I see no legal significance in the brochure that was issued by Haverberg and which contained the name Sherman on the back page. The plaintiff did not see the advertisement. Sherman did not authorize the advertisement. Sherman did nothing to induce anyone to buy a conveyor that it did not even manufacture. The majority opinion makes a manufacturer responsible for every product the distributor sells simply because the distributor advertises that it distributes for a particular manufacturer.
The case law provides no support to the plaintiff. Cited are four cases that are patent examples of holding out: Connelly v. Uniroyal, Inc. (1979), 75 Ill. 2d 393, 389 N.E.2d 155; Sipari v. Villa Olivia Country Club (1978), 63 Ill. App. 3d 985; Lill v. Murphy Door Bed Co. (1937), 290 Ill. App. 328, 8 N.E.2d 714, and Davidson v. Montgomery Ward & Co. (1912), 171 Ill. App. 355. In each of them the defendant permitted its name to be placed on the product that caused the injury. Implicit in the holding out doctrine is the notion that the defendant has done something to give the plaintiff the erroneous impression that the product which injured him was manufactured by the defendant. More specifically it has been held that a party who leads others to believe that he is the manufacturer by placing his name on a product, label, by advertising or by other means may be held to the same liability for the defective product as if he were actually the manufacturer. He is effectively estopped from denying his identity as the manufacturer. Annot., 51 A.L.R.3d 1344, 1361 (1973).
In the instant case Sherman did not do anything to create the impression in the mind of the plaintiff that it had manufactured the conveyor. The plaintiff in the instant case worked at the gas station where he was injured and was obviously familiar with the machinery. The complaint alleged that he was injured by the conveyor drive chain mechanism belt which had a hole in its cover. The plaintiff could readily see that the defendant’s name or trade mark did not appear on this particular piece of machinery. Thus, the plaintiff could not have been misled into thinking that the defective conveyor was manufactured by the defendant.
In Connelly, the court in ruling on a case involving a licensor that allowed a product to be manufactured with the licensor’s name on it set out the policy rationale for applying the holding out doctrine:
“A licensor is an integral part of the marketing enterprise, and its participation in the profits reaped by placing a defective product in the stream of commerce [citation] presents the same public policy reasons for the applicability of strict liability which supported the imposition of such liability on wholesalers, retailers and lessors.

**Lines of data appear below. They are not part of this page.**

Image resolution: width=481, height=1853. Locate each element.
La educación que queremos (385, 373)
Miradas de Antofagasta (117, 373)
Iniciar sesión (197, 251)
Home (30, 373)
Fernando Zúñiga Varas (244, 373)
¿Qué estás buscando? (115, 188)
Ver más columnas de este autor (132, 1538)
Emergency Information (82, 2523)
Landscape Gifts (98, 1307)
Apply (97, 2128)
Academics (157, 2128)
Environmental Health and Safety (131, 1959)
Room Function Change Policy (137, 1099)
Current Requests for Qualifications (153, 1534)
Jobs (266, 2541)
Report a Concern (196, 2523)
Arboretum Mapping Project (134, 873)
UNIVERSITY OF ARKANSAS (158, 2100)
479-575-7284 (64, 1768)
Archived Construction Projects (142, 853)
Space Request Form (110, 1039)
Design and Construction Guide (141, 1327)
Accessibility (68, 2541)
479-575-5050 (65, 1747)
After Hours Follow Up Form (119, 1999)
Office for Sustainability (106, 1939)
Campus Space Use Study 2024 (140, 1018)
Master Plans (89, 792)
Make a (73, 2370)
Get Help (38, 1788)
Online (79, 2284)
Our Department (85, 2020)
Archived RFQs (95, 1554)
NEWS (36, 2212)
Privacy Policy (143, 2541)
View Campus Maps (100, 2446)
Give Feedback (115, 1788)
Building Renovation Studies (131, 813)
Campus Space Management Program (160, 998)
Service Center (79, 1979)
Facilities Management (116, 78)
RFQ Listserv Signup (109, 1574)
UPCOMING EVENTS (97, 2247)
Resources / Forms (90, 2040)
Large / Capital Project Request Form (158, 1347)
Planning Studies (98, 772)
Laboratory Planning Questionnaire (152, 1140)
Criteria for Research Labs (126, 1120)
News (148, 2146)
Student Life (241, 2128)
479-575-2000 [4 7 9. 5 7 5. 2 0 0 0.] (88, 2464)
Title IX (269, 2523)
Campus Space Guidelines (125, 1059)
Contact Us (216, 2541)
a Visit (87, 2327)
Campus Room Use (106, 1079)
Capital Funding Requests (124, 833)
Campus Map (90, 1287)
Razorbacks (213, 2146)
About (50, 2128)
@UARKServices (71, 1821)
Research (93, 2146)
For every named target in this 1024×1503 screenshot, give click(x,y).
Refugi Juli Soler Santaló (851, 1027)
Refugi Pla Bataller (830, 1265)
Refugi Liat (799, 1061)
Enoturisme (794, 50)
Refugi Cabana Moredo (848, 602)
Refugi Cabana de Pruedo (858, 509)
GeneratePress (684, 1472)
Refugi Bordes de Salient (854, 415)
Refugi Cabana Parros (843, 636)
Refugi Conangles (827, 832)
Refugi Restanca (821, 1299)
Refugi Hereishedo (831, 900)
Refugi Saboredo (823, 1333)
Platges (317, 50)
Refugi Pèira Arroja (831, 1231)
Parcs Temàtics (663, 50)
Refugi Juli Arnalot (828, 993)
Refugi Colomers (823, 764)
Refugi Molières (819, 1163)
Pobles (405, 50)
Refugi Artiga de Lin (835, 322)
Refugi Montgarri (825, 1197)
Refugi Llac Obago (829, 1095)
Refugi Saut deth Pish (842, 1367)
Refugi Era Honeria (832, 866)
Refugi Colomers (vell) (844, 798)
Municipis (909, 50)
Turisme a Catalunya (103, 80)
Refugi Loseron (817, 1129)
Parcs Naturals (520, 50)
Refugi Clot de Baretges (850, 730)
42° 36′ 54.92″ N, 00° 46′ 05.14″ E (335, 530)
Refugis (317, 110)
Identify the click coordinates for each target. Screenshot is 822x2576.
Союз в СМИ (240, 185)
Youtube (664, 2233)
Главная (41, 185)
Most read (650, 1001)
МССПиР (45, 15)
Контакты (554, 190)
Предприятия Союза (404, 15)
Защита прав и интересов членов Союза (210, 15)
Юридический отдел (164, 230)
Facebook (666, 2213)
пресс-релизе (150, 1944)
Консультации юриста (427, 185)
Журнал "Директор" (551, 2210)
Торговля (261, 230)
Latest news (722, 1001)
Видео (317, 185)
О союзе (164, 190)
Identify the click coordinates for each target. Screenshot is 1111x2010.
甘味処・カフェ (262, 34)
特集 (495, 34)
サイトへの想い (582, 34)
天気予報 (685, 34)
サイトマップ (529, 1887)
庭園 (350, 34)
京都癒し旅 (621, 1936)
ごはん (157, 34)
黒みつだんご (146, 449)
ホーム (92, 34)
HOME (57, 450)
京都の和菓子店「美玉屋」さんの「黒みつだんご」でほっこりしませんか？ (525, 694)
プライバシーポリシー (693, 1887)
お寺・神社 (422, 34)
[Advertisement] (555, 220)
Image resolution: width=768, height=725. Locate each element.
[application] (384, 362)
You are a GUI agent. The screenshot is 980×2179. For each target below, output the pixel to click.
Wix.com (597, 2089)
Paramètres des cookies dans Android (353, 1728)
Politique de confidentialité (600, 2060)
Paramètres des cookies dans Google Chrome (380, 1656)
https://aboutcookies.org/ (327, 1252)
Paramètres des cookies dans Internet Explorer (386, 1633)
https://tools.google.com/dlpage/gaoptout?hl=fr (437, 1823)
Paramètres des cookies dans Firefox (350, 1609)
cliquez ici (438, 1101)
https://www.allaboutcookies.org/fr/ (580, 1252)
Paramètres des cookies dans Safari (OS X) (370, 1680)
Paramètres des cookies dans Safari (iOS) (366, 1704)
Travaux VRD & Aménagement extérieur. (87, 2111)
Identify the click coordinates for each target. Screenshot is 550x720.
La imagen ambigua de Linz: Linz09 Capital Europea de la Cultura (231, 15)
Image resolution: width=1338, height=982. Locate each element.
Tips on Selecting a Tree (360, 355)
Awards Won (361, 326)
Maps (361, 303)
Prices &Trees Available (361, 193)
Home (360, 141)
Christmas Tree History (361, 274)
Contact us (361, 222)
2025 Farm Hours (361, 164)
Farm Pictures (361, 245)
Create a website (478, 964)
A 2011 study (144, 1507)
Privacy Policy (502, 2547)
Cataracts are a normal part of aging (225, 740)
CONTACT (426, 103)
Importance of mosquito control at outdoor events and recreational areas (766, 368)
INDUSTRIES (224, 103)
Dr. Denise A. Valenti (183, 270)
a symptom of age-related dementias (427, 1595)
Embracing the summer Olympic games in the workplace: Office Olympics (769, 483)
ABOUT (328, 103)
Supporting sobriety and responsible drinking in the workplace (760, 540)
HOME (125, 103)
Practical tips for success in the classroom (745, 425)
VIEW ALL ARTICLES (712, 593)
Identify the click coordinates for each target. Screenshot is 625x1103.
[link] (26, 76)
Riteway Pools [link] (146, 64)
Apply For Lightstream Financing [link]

The societal purposes underlying Suvada mandate that the doctrine be applicable to one who, for a consideration, authorizes the use of his trademark, particularly when, as here, the product bears no indication that it was manufactured by any other entity.”
Sherman did not reap any profits and did not place the conveyor into the stream of commerce.
For the reasons stated I would affirm the judgment of the trial court.